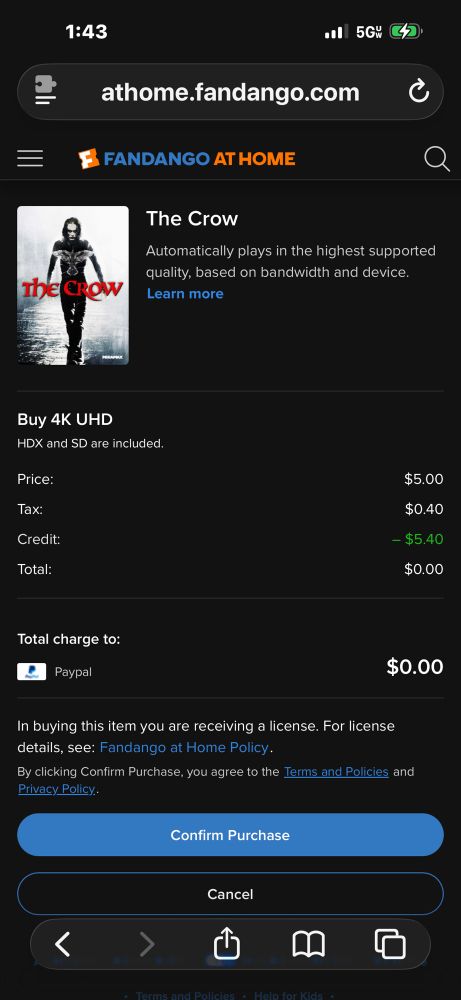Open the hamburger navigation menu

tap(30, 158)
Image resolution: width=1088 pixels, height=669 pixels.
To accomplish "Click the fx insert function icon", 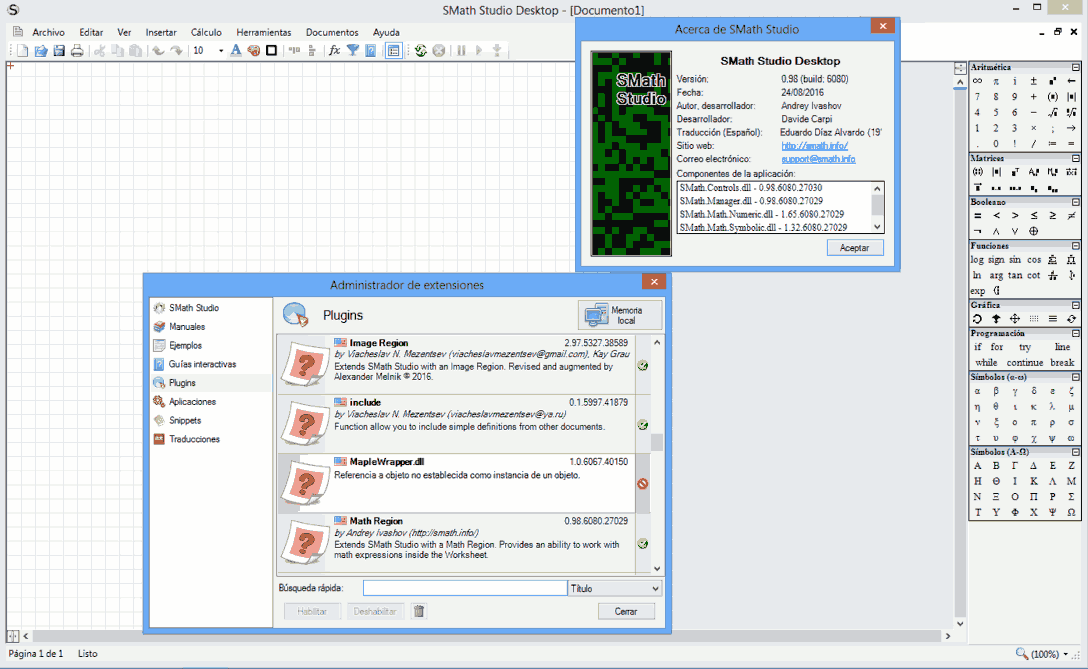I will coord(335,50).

---*---

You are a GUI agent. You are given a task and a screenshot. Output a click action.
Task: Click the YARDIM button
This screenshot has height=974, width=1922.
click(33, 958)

---*---

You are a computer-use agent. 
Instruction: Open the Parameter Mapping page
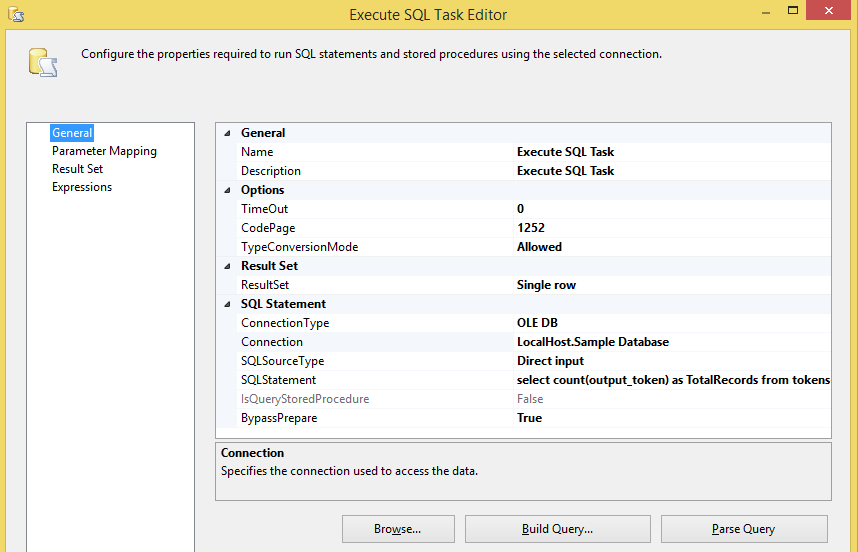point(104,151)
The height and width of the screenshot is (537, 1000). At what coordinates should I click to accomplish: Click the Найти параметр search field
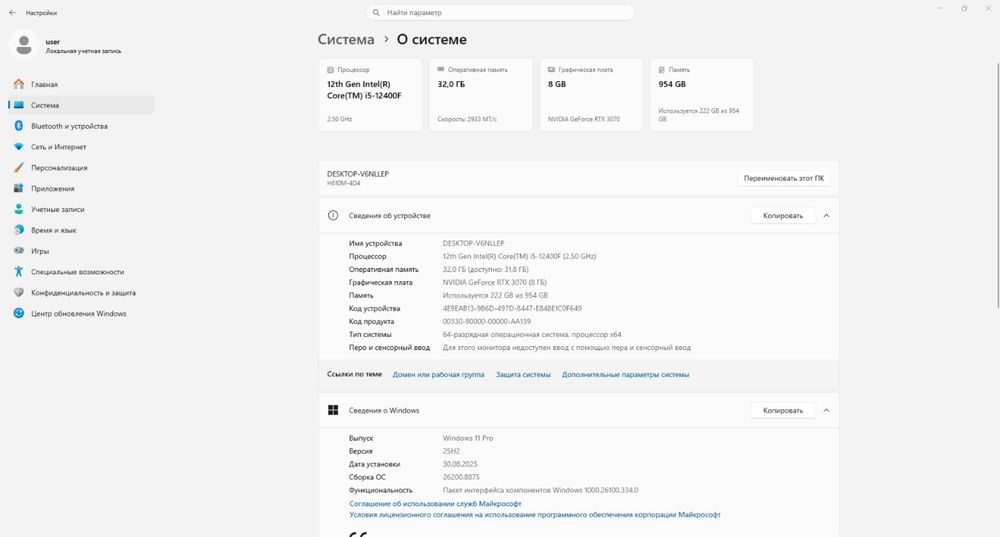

---*---

- **What is being asked**
Reproduce the items starting at the line containing "You are a computer-use agent." and ending at the line containing "The height and", requests included. Scale every coordinate in the answers by 0.6 and round to whole numbers, with halves rounded up, and leave the pictures out.

- **The output**
You are a computer-use agent. 
Instruction: Open the Parameter Mapping page
point(62,91)
The height and width of the screenshot is (537, 1000). At what coordinates should I click to accomplish: Click the Найти параметр search field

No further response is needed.